Records from a data source:
-.-.-

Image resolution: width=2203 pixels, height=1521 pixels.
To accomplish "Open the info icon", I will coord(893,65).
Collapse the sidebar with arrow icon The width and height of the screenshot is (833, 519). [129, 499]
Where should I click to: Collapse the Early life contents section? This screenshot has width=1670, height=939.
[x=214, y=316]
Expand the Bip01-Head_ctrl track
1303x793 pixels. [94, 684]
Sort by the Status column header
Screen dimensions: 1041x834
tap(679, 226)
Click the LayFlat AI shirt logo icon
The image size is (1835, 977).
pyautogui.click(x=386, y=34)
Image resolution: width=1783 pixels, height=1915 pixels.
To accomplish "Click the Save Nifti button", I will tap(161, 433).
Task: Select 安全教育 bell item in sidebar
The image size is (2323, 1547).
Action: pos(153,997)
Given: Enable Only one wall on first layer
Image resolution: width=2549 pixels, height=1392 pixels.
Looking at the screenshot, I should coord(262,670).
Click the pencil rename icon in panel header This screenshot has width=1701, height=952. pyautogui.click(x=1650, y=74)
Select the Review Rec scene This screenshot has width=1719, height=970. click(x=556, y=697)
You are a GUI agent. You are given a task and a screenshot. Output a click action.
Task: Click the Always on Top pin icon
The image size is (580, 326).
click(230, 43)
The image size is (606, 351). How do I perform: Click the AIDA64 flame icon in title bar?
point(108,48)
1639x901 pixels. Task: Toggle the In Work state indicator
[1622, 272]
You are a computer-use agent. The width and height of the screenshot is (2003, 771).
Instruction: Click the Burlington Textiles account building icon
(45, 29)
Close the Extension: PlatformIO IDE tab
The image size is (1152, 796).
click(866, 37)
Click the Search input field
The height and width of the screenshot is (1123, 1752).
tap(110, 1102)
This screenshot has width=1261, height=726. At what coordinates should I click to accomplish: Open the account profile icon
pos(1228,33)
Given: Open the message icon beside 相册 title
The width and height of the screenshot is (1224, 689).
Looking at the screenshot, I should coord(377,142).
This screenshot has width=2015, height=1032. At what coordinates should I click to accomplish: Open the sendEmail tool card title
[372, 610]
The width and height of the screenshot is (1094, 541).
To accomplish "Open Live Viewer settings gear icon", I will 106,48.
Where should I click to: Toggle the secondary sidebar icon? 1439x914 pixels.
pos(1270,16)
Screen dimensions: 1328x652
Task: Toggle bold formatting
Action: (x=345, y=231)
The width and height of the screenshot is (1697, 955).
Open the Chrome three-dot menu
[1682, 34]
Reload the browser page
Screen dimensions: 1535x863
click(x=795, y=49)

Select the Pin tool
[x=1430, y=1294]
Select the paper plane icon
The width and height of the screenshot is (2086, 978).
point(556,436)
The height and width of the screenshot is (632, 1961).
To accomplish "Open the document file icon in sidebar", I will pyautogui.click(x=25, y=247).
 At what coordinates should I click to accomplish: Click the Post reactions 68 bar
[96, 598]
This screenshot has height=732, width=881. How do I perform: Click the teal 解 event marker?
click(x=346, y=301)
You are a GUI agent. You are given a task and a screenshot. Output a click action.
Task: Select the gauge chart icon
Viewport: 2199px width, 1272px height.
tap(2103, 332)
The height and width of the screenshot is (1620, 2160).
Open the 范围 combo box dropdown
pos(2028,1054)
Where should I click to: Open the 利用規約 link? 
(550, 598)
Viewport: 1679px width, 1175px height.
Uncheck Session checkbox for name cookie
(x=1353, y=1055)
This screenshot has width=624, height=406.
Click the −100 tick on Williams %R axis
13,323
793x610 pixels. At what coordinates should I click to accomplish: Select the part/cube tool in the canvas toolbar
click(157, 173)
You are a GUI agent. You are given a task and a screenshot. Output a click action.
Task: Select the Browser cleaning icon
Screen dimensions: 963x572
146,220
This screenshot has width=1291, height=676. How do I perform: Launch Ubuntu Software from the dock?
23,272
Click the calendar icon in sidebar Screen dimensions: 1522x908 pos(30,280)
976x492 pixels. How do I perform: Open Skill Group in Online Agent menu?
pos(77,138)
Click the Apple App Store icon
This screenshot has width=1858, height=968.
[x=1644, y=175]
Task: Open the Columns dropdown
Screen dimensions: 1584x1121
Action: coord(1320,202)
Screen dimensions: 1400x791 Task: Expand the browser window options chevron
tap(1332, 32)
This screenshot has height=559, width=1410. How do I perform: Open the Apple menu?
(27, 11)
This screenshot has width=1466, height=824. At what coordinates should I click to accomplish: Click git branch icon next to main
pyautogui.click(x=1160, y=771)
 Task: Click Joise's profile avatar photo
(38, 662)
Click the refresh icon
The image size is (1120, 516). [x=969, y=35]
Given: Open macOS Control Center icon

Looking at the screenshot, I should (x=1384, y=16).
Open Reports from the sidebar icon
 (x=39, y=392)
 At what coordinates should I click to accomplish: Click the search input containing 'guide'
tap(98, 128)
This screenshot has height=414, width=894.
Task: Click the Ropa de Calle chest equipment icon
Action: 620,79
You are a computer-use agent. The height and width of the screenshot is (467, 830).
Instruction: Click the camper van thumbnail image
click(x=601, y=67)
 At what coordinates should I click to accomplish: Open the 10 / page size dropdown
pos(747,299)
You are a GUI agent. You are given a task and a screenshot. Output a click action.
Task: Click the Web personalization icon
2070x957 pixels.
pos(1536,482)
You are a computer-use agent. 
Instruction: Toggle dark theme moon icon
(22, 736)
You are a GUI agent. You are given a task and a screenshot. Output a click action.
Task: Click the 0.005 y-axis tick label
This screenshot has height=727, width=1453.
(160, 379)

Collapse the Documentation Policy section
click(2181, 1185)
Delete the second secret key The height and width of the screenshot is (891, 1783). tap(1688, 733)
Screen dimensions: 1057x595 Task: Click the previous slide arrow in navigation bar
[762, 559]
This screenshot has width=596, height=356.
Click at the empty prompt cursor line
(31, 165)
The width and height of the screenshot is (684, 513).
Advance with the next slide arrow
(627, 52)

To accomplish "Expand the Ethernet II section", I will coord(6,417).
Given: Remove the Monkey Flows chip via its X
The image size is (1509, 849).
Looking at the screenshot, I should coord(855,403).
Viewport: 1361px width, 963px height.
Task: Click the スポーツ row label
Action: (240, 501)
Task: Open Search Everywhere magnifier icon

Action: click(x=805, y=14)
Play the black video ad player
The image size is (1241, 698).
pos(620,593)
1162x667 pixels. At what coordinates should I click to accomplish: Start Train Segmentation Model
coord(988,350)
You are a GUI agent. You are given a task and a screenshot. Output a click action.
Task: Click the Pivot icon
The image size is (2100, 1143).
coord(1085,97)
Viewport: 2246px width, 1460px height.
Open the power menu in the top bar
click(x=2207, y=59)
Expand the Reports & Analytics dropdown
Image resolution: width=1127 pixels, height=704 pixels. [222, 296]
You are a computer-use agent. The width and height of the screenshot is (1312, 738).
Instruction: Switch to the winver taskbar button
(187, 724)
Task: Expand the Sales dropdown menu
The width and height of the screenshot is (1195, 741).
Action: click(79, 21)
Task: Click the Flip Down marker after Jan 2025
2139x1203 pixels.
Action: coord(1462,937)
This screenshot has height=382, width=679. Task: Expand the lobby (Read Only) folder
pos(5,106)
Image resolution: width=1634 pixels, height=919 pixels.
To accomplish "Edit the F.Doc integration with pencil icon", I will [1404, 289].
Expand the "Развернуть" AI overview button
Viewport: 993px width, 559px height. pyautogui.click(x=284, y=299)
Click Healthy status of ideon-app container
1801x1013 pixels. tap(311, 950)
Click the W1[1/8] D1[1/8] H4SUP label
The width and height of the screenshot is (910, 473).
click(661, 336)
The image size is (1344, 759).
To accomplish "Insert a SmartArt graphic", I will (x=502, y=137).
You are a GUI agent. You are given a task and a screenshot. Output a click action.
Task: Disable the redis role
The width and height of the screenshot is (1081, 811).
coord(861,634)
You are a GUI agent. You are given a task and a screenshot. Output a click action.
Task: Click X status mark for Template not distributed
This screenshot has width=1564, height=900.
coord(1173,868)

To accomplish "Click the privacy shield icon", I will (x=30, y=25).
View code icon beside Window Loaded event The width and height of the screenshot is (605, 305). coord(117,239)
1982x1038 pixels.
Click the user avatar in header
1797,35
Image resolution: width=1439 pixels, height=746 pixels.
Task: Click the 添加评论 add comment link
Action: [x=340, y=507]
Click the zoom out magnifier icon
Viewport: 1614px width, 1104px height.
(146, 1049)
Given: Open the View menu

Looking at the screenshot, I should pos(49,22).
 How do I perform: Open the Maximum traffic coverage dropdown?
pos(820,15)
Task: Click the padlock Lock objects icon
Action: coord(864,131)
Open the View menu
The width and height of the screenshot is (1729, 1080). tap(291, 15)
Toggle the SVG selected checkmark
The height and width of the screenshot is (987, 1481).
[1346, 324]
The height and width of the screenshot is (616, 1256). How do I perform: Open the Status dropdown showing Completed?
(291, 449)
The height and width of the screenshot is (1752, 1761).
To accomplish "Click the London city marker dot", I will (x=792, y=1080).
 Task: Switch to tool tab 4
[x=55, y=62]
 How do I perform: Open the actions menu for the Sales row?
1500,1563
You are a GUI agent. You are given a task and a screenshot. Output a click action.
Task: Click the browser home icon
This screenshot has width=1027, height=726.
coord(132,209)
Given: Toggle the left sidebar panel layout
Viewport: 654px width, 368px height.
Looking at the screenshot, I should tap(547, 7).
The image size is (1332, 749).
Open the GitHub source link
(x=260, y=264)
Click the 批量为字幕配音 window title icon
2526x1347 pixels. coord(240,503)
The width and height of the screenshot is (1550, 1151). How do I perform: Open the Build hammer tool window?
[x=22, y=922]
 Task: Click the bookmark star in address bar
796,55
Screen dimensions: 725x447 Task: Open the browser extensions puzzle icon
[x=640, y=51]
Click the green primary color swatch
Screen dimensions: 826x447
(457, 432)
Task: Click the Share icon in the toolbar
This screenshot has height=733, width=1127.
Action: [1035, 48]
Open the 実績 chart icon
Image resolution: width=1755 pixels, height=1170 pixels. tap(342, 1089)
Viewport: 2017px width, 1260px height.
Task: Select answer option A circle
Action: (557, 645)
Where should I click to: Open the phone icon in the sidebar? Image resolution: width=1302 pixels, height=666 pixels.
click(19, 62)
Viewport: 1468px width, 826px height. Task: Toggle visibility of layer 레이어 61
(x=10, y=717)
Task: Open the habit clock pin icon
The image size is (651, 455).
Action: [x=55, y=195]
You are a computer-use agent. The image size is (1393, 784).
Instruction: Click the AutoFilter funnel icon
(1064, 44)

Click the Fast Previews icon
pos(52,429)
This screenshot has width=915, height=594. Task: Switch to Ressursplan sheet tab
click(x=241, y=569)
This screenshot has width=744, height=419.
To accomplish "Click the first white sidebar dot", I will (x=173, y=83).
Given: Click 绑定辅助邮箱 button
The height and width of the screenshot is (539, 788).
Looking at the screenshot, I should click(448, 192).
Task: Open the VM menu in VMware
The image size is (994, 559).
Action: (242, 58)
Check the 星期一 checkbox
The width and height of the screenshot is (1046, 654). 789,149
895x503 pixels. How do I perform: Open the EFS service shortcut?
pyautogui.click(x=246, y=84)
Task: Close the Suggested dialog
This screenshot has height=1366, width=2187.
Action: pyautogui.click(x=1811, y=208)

-.-.-

WORK TO COMPLETE:
Starting at the first line of the entries above, please extract each line up to and including the line with "Collapse the sidebar", unchanged, and add nothing.

REPLY TO THE TASK:
Image resolution: width=2203 pixels, height=1521 pixels.
To accomplish "Open the info icon", I will coord(893,65).
Collapse the sidebar with arrow icon The width and height of the screenshot is (833, 519). [129, 499]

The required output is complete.